Member of the House of Assembly of Vancouver Island
- In office 1863–1866

Personal details
- Born: April 27, 1836 Colborne, Ontario, Upper Canada
- Died: February 25, 1915 (aged 78) Victoria, British Columbia, Canada
- Spouse: Jane "Jennie" Brank.
- Parents: Israel Wood Powell (father); Melinda Boss (mother);
- Education: McGill University
- Occupation: Businessman, Doctor, Politician, Freemason

= Israel Wood Powell (British Columbia politician) =

Canadian politician (1836–1915)

Israel Wood Powell (April 27, 1836 - February 25, 1915) was British Columbia's first superintendent of Indian Affairs and a businessman, politician and doctor. He served in the Legislative Assembly of Vancouver Island from 1863 to 1866.

== Life ==

Powell was born in Colborne, Norfolk County, Upper Canada (what is now the Province of Ontario), the son of politician Israel Wood Powell and Melinda Boss. His brother Walker later served in the legislative assembly for the Province of Canada. Powell was educated in Port Dover and at McGill University, where he studied medicine. He returned to Port Dover and set up practice, but relocated in 1862 to the City of Victoria, then part of the Colony of Vancouver Island.
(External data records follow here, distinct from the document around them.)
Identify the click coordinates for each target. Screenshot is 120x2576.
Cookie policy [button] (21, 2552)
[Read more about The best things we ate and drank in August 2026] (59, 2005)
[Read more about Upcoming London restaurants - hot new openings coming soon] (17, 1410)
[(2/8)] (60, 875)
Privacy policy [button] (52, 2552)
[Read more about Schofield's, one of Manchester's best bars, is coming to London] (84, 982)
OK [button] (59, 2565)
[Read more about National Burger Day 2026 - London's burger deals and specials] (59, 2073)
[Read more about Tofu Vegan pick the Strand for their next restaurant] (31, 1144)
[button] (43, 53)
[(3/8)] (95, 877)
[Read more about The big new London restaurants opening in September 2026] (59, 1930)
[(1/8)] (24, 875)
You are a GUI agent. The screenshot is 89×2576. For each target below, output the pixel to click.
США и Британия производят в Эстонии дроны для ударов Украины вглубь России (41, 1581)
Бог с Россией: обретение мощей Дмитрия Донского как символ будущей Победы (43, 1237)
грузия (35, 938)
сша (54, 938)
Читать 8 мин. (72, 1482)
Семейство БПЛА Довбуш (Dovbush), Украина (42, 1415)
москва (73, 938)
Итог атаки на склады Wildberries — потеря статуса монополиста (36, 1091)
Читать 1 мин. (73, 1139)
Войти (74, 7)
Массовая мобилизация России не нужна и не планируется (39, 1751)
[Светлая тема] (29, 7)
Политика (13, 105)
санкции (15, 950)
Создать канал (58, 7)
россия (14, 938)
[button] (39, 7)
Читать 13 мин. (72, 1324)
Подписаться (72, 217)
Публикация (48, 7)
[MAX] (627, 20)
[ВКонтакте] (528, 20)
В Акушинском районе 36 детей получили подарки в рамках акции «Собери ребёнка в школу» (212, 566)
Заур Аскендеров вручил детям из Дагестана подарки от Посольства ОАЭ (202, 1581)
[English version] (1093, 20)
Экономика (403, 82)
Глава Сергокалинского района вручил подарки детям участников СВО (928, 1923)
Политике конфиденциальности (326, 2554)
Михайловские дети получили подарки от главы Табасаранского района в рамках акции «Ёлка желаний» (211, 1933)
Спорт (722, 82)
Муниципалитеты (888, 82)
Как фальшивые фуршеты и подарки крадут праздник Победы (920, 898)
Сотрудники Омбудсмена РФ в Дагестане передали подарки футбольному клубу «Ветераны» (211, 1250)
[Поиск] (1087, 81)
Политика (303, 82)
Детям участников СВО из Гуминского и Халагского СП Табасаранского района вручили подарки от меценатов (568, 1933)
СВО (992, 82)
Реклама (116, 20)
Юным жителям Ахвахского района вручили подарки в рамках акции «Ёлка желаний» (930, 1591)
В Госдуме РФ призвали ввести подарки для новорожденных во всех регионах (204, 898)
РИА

Powell became surgeon for the Victoria Fire Department, and served in the militia. He was elected in 1863 to the House of Assembly of Vancouver Island. He was defeated when he ran for election in 1866 and the 1868 BC elections. In 1865, he married Jane "Jennie" Brank. From 1867 to 1869 he served as Chairman of the General Board of Education.

He was a supporter of union with Canada and brought the first Canadian flag to BC on June 17, 1871 which he presented to the Victoria Fire Department on July 1st. He had received the flag from his close friend and fellow Mason The Right Honourable Sir John A. Macdonald, Prime Minister of Canada.

Powell was a founding member on October 21, 1871 of The Most Worshipful Grand Lodge of Ancient Free and Accepted Masons of British Columbia, as its first Grand Master.

After BC joined Canada in 1871, he was named Superintendent of Indian Affairs, a role which he held from 1872 to 1889. Powell was consistent in his expressed goal of assimilation of Indigenous peoples into Colonial society. He was a constant critic of the provincial government's resistance to providing Indigenous people with land and water rights, and fought for the establishment of Indian Reserves.

During his tenure, he oversaw the removal of Indigenous children from their homes to be sent to residential schools, and the banning of Indigenous languages and customs. He was particularly known for working to subvert communal ownership and the potlatch, a ceremony at the core of west-coast Indigenous culture, and in 1884 he succeeded in having the Indian Act amended to outlaw it. When the first prosecutions under the act failed, Powell counselled the agents under him to dissuade indigenous peoples from potlatching, but not prosecute.

Powell was retired from the superintendent's position in 1889 on the grounds of ill health.

=== Residential schools ===

Early in his career as superintendent, Powell took up the cause of what he viewed as the imperative to educate and “civilize” Indigenous children. Powell focused on the importance of establishing industrial education schools in isolated areas to turn Indigenous children into what he referred to as “useful members of society.”

He sought to establish several boarding schools across the province and particularly pushed for creating the Kamloops Indian Residential School in 1890 to address communities in the province's interior. The school became one of the largest residential schools operated by Indian Affairs.

=== Lot 450 and Tla'amin people ===

The 2778-acre parcel of land known as Lot 450, situated on traditional Tla’amin, Klahoose, and Homalco territories and encompassing several traditional villages and seasonal sites, continues to be a site of contention dating from when land speculator and Victoria politician Robert Paterson Rithet purchased the timber lease under “dubious circumstances” in 1874.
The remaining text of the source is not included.